Die meisten ausländischen Studenten kommen aus drei Ländern
Über 60'000 ausländische Studierende waren letztes Jahr an Schweizer Hochschulen. Neue Zahlen zeigen, aus welchen Ländern sie hauptsächlich kommen.

Das Wichtigste in Kürze
- Im Studienjahr 2024/2025 haben rund 63'200 ausländische Personen in der Schweiz studiert.
- Deutsche, französische und italienische Staatsangehörige waren am meisten vertreten.
- Auf Doktoratsstufe machen ausländische Studierende mit 56 Prozent sogar die Mehrheit aus.
An Schweizer Hochschulen haben im Studienjahr 2024/2025 rund 63'200 ausländische Personen studiert. Zwei Drittel davon stammten aus EU-Mitgliedsstaaten. Deutsche, französische und italienische Staatsangehörige waren am meisten vertreten.
Die Studierenden aus diesen drei Ländern machten 12 Prozent aller Studierenden aus. Und die Hälfte der internationalen Studierenden und mehr als drei Viertel der Studierenden aus der EU kommen. Das geht aus dem Dossier «Studierende aus der Europäischen Union an Schweizer Hochschulen 2026» hervor.
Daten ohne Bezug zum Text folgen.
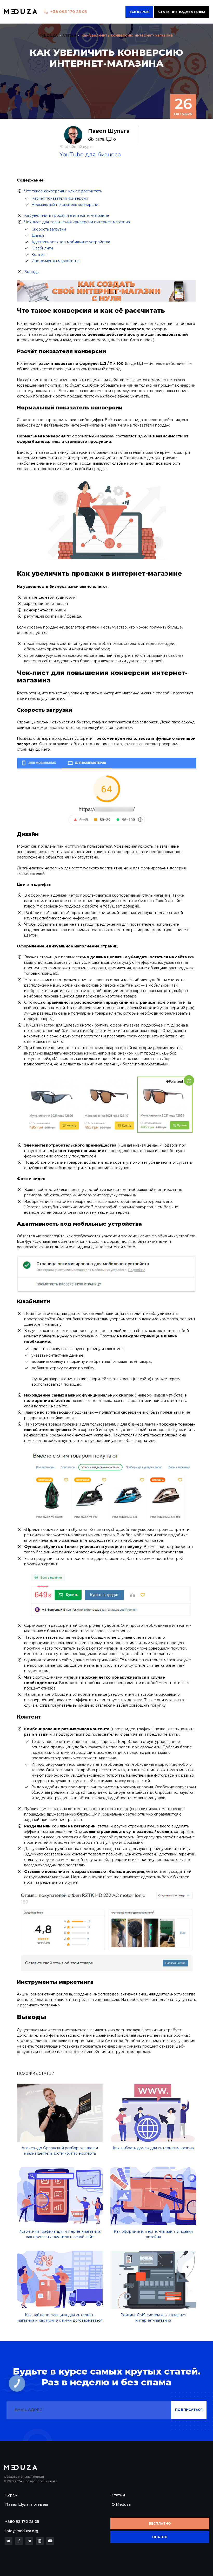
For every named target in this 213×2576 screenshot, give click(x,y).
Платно (160, 2537)
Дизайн (38, 235)
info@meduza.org (21, 2531)
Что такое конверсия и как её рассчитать (63, 191)
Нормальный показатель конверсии (64, 204)
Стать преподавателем (181, 12)
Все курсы (139, 12)
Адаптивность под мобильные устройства (70, 242)
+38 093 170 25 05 (68, 11)
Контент (39, 254)
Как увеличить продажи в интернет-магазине (66, 215)
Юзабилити (42, 248)
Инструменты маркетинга (55, 261)
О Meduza (121, 2504)
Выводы (31, 271)
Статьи (118, 2495)
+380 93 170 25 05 (22, 2521)
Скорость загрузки (48, 229)
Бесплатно (160, 2523)
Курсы (11, 2495)
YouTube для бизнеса (90, 154)
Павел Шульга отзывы (26, 2504)
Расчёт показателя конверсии (59, 198)
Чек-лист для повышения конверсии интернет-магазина (77, 222)
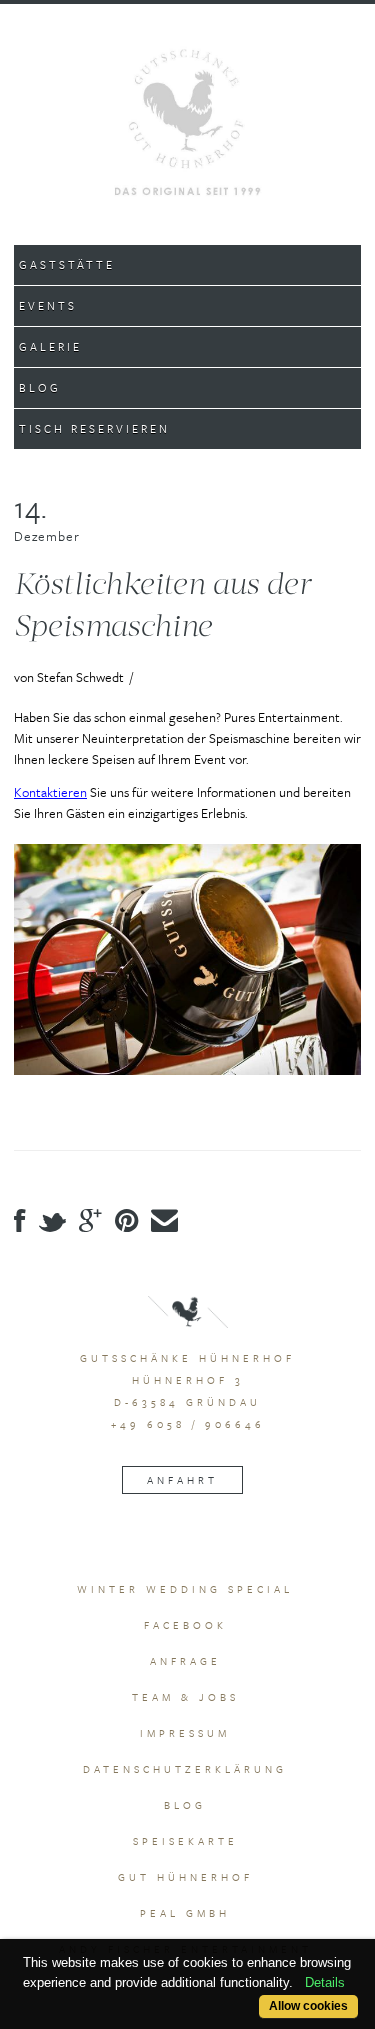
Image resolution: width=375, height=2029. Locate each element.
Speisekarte (185, 1841)
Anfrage (185, 1661)
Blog (40, 387)
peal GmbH (185, 1913)
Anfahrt (182, 1480)
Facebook (185, 1625)
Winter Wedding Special (185, 1589)
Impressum (185, 1733)
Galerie (50, 346)
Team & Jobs (185, 1697)
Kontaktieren (50, 792)
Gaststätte (67, 264)
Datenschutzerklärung (185, 1769)
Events (48, 305)
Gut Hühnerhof (185, 1877)
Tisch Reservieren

Das Dossier wurde vom Bundesamt für Statistik am Mittwoch veröffentlicht.
Laut BFS besass knapp ein Viertel der immatrikulierten Studierenden eine ausländische Staatsangehörigkeit. Auf Doktoratsstufe machen diese Studierenden mit 56 Prozent sogar die Mehrheit aus.
Das haben die ausländischen Studenten studiert
Der Anteil der Studierenden aus der EU an allen internationalen Studierenden unterscheidet sich je nach Hochschultyp signifikant.
Die höchsten Anteile wurden demnach im Studienjahr 2024/25 in den Studienstufen der Pädagogischen Hochschule gemessen (zwischen 86 und 88 Prozent). Obwohl die Studierenden aus der EU gemessen an allen Studierenden in diesem Hochschultyp generell nicht mehr als 10 Prozent ausmachten.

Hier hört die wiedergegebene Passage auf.